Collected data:

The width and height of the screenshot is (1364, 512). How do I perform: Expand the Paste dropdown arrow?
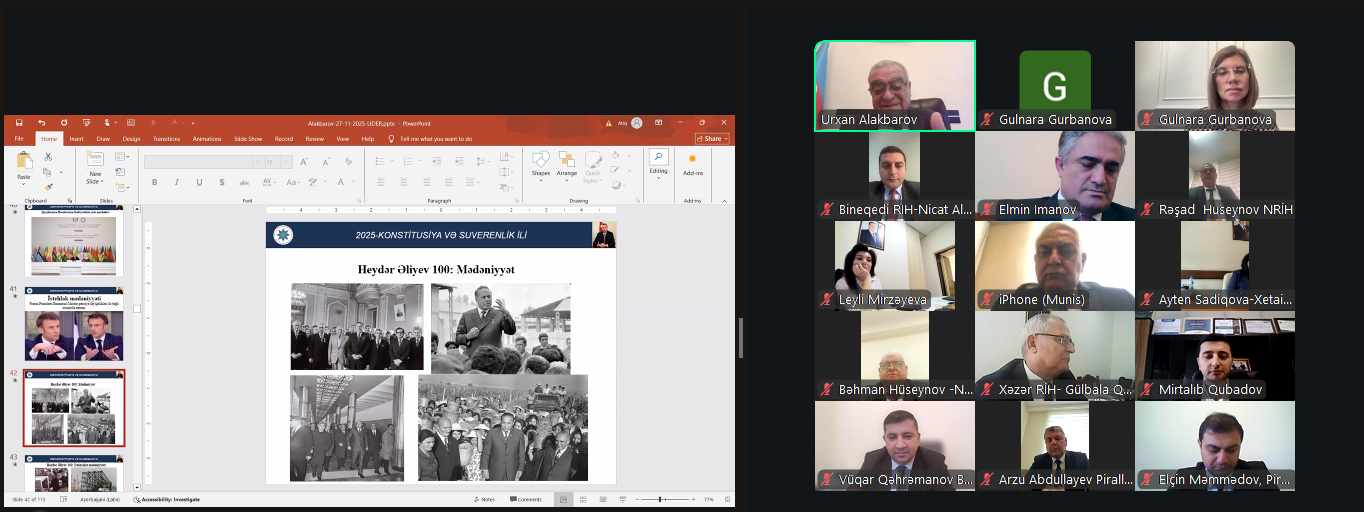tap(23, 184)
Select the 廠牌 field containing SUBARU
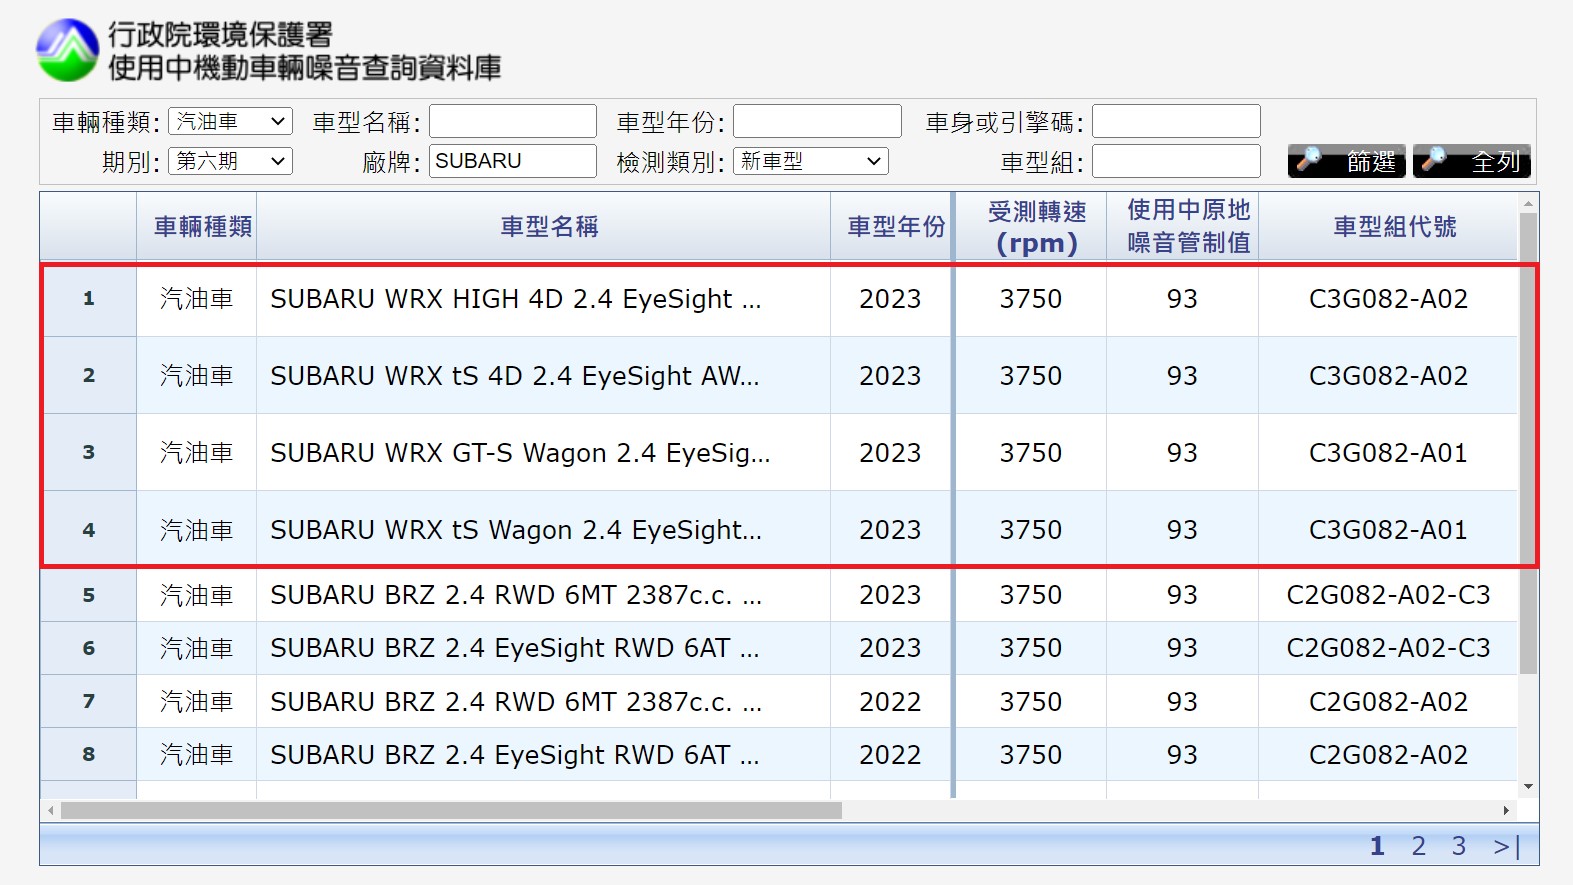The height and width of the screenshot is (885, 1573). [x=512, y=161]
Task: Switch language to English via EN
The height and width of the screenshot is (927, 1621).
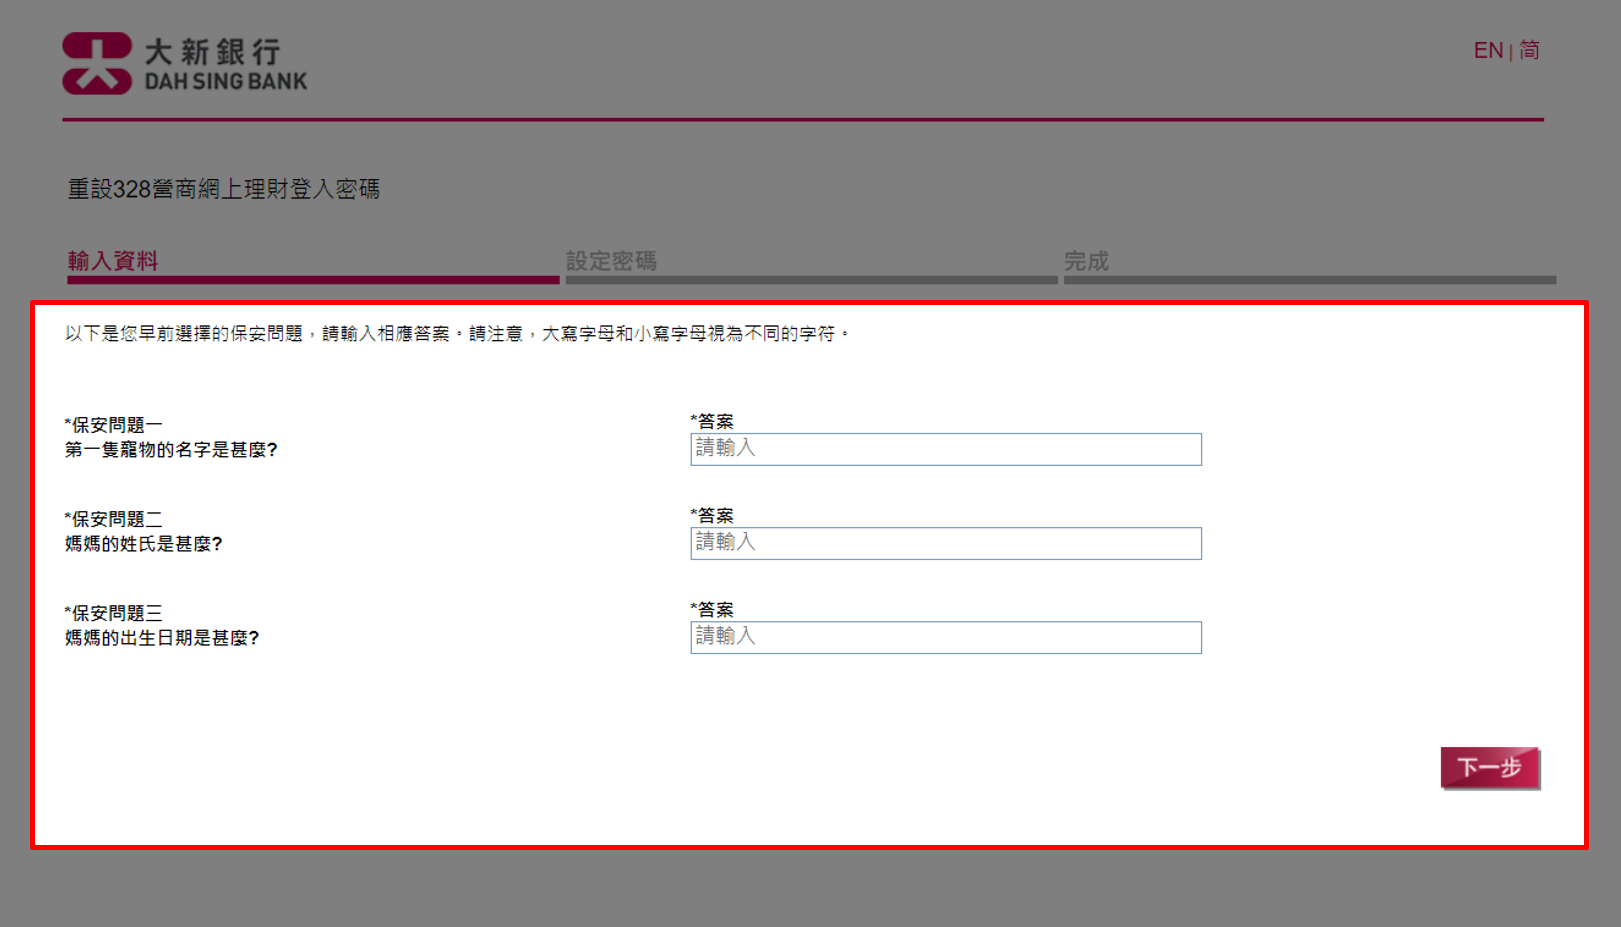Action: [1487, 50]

=== REQUIRED ACTION ===
Leaving the pictures out, copy exactly the lines from the line that contains "Task: Switch language to English via EN" to the last line of the data, both ends included.

=== SOLUTION FOR THIS PROBLEM ===
Task: Switch language to English via EN
The height and width of the screenshot is (927, 1621).
Action: [1487, 50]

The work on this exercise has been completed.